Suggestion: standardize parameter retrieval / supply interface

langestefan commented 1 month ago

To make the package even better I want to make the suggestion to standardize the way you retrieve parameters and supply them to constructors. This standardization should be independent of the scale of the parameters, be it problem or inference space.

To illustrate why this is useful, I am currently trying to achieve the following.

I have an optimisation result and the original problem:

result::PEtabOptimisationResult
problem::PEtabODEProblem

Now I want to achieve the following:

get xmin from the result
save xmin somewhere in its problem scale, so linear
take xmin and compute problem.nllh, problem.FIM etc.
make a slight change in xmin and test the effect on the outputs

How to achieve this?

I go to the API and see what's available. I can get result.xmin and pass it directly to problem.nllh and it works, great. But xmin is the in the inference scale, I want to save the parameters in linear scale.
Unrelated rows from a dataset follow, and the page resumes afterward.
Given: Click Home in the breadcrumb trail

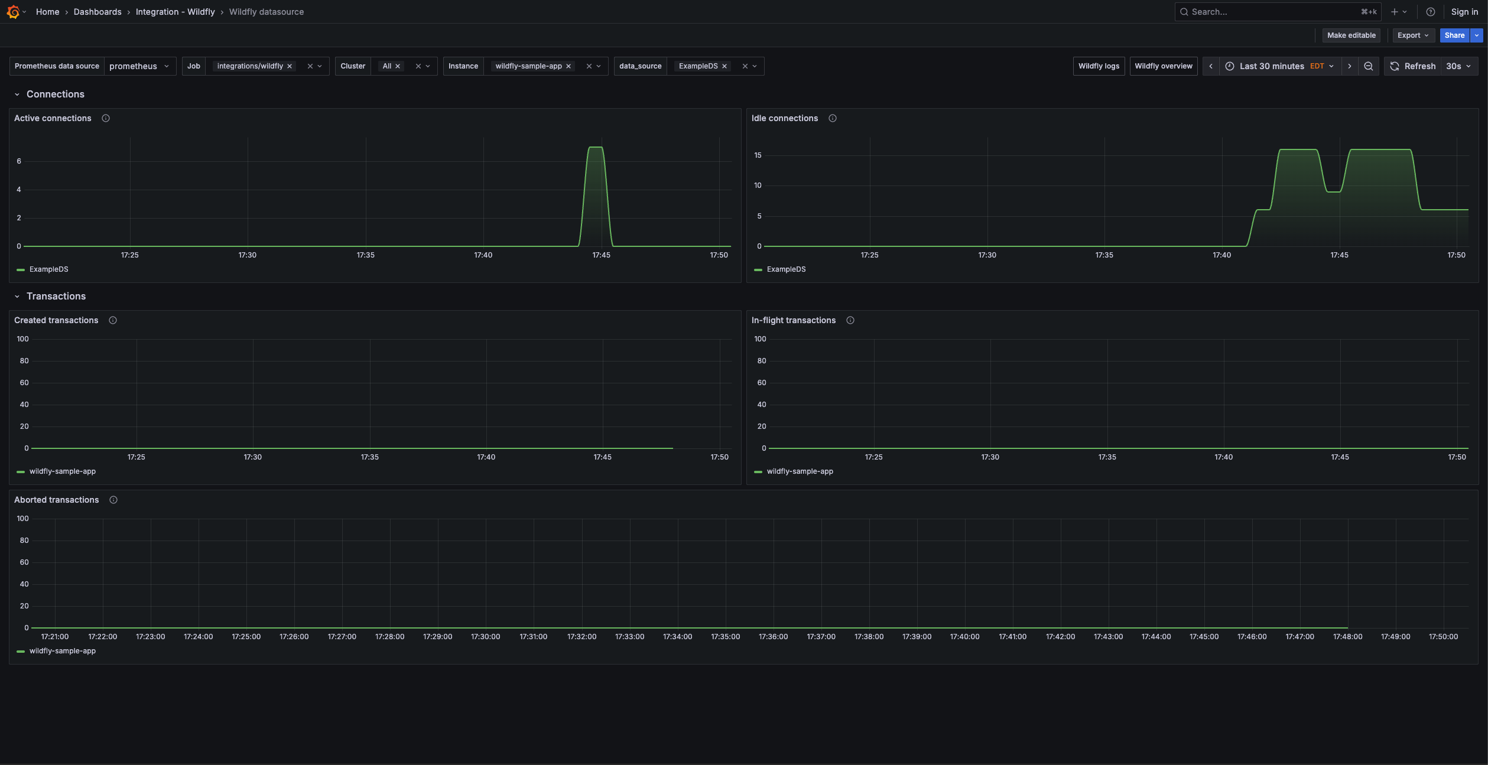Looking at the screenshot, I should 47,12.
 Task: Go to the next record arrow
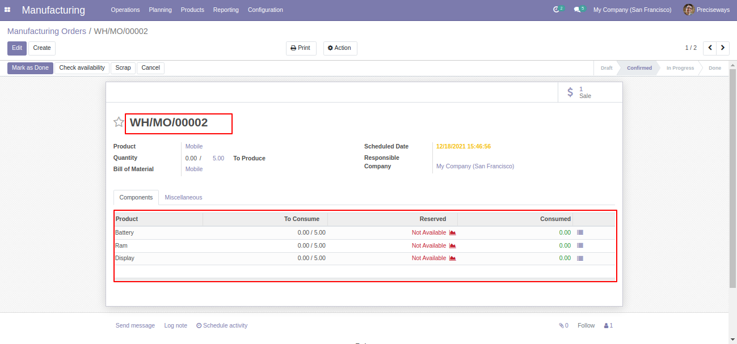(723, 48)

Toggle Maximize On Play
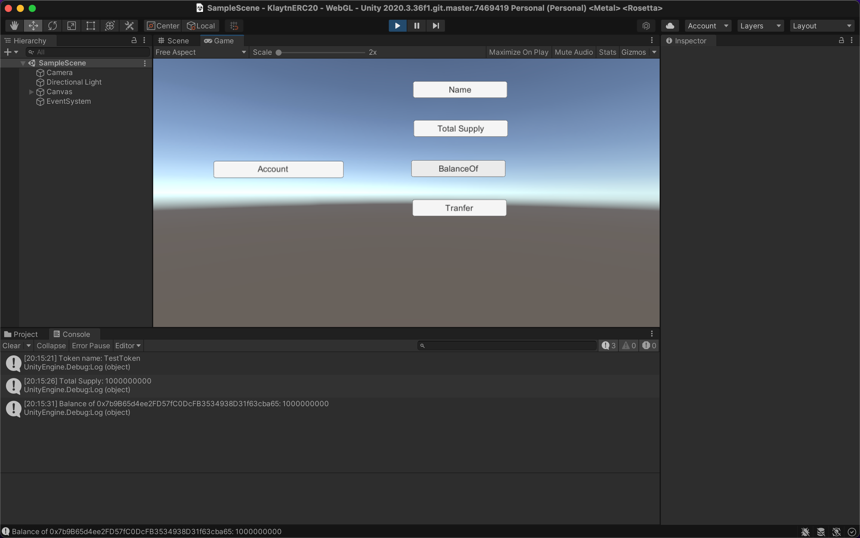tap(518, 52)
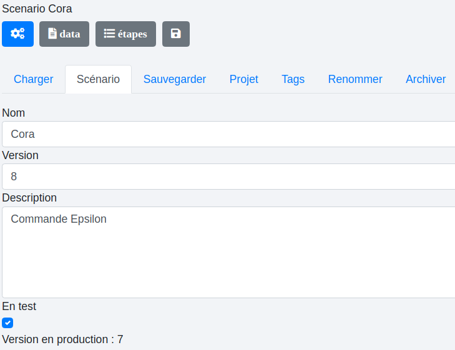Click into the Nom field containing Cora
The height and width of the screenshot is (350, 455).
point(228,134)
Well there is no method to do that, but I can do: xmin_lin = PEtab.get_ps(result, problem). But this method is missing the noise parameters? I want to save those too.
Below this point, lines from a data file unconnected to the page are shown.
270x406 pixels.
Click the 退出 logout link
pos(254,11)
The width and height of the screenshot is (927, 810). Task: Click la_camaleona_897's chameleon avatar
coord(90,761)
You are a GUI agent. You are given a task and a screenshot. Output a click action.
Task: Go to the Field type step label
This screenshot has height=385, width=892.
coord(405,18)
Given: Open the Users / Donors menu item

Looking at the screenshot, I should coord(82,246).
I can get the noise parameters from xmin however, and combine them with the linear parameters:

param_out = Dict(PEtab.get_ps(result, problem))
xmin = Dict(pairs(NamedTuple(result.xmin)))
param_out[:sigma_T_i] = xmin[:sigma_T_i]
param_out[:sigma_T_h] = xmin[:sigma_T_h]
return DataFrame(param_out)

But this is really ugly. If I want to remake the problem, I have to supply:

remake(prob::PEtabODEProblem, xchange::Dict)

But where to get this dict? Also why is it a dict, why can't I pass my ComponentArray? Yeah okay, you can hardcode it, but for larger models this is not doable.

Lastly, I can use the very convenient get_x to get my parameters on linear scale and in the right order. But to get my inference result in this format, I need to remake it first with xmin. But if I do that, the result from remake is missing all of the parameters.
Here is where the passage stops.